Who's Who 16: The Second Half
Loose lips. Clenched fists. Raised voices. Raised to the rafters and tattered flags. Raised to the antique ads and the framed, signed shirts kept behind glass. Break in case of hero worship. I’m here looking for a crooked little voice that used to whisper from my shoulder. I’m pretty sure I left it in this room.
The man on the screen is running with the ball, dodging past the warps and scuffs. His team have suddenly woken up. Which is unfortunate for the rest of us.
The crowds are a blur. Faceless, formless. A Greek chorus turned raucous. A mythical beast, born with many heads, blossoming arms in the background. Their cheers drown out the commentators as the man keeps on running.
You can hear the accent in his impending victory. The tide has changed before our very eyes.
Where we’re sitting, far from the bar and further from the toilets, the walls are closing in. There are so many people here. People as far as you can see. People as far as you can smell.
Later, a bouncer clutching a coffee will tell me he’s been turning people away. I can’t help but think of the ark, or is it the stable? (This is as I stand in the rain, shivering in my boots, but sweating through my clothes.)
We came two by two, I think, but there was no room at the inn.
Last year, I left alone. Before the snow stranded me in the wrong bed.
From the table, it all looks like some fractious, fractal puzzle. A jigsaw of limbs and drinks. Teeth and chants. Everyone screaming their opinions as if they believe their support can permeate the screen and bulls-eye directly into the ear of the player they love the most.
This is worship in a giddy, sticky floored church. Idolisation of a man wearing the same shirt as you.
Behind me, there’s a guy who’s been comatose for hours. His home game t shirt straining to hold him upright. His head slumped. His hand limply clinging to the latest pint. He’s been quiet, bar the odd burble. The drain, hidden behind his lips, must be emptying. Either that or maybe I can hear his liver praying.
His whole table is a selection box of midlife crisis flavours.
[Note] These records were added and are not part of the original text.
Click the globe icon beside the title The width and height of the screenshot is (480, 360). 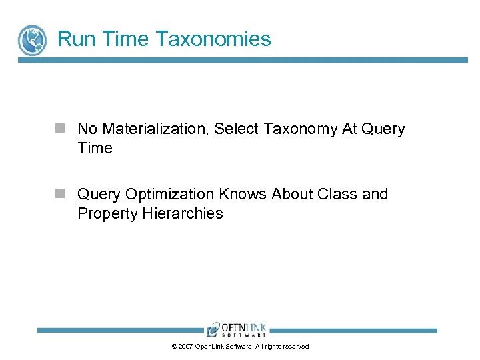[32, 40]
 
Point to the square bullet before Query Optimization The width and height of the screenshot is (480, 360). [60, 193]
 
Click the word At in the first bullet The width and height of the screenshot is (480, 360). [350, 129]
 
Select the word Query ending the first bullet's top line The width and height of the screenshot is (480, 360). [383, 129]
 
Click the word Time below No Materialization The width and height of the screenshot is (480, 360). [95, 148]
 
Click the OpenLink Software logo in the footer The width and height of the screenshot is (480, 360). [237, 329]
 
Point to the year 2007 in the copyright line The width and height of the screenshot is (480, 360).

The older men clinging to the younger men. The younger men trying to pretend they’re still boys. It’s mutually assured deception.
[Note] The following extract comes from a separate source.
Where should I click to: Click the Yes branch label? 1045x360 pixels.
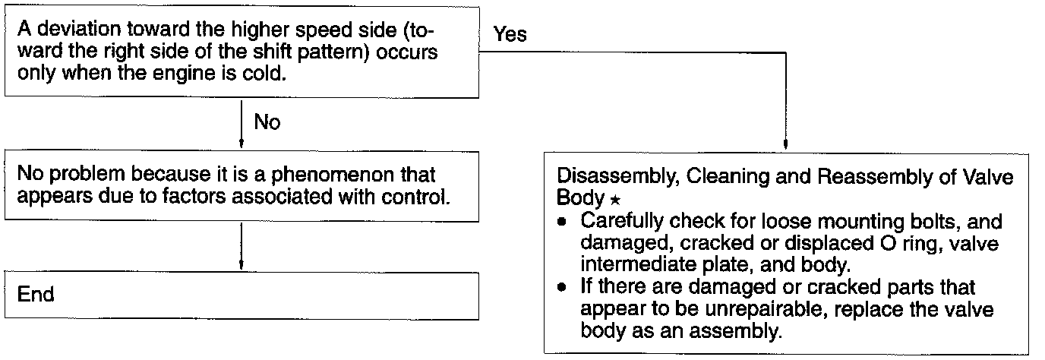[510, 35]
The dyed brown hair with all the colour and reality of a Hanna-Barbera cartoon. The jokes told a little too loud and proud, just to show they can be offensive once the kids aren’t underfoot.
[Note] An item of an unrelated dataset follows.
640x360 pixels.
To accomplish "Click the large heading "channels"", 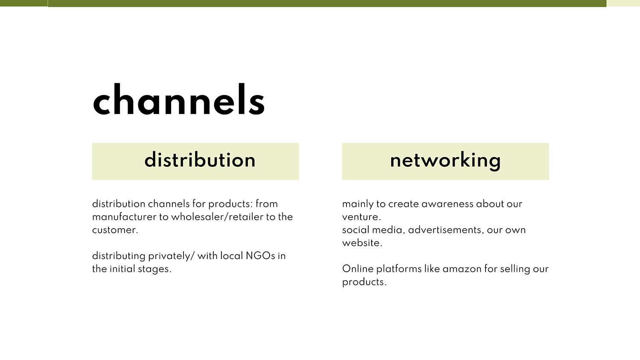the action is pyautogui.click(x=179, y=99).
As the drinks flow faster, wives are cursed. Jobs are dissected. Politics bobs to the surface. All the time, as they cosplay youth, they keep their big friend topped up. Their mascot. His hair so blonde he could be an action figure. His waist making me believe that maybe everyone is right, maybe I have lost weight.
Then the player on the screen scores and the celebrations accelerate to bloodthirsty in breath-taking speed. Swaying bodies are driven to unstable feet. Arms are thrown high. Drinks are thrown higher. It rains ale in some corners.
The divides being drawn on maps beyond our pub are starting to show in here. Backstops. Back peddling. Back biting. The drink has kicked the brakes off without us even noticing.
Suddenly the big lad behind me stands. No, not stands. He bolts to his feet and screams. Screams in absolute celebration. It’s a war cry. It stops the room in its tracks, for a breath or two. Before his table of painted clowns join in and the bar staff exchange worried looks. Inaction Man is inactive no more.
He turns, surveying the room. Arms aloft. Hands made into fists. A pint glass cracking under the pressure of thick fingers, blood trailing down towards a hairy armpit.
His eyes are wide and fierce. His teeth are merely crooked battlements, failing to contain the monstrous roar the world has driven out of him. He’ll feel this in the morning. We all will.
I look round, unsure. He catches my eye and there it is. My old friend. Raging. Steering. Pushing every button. Comfortable in its new home.
The sight of it, plain as day, drives me out the side door. I push into the dark and the rain, where it can’t reach me.
I watch the rest of the match through a steamy window and hear him bellowing until we equalise. Ten long minutes later. Although I’m told he disappeared way before the final whistle. Regardless, there would be no cups or trophies for us this year.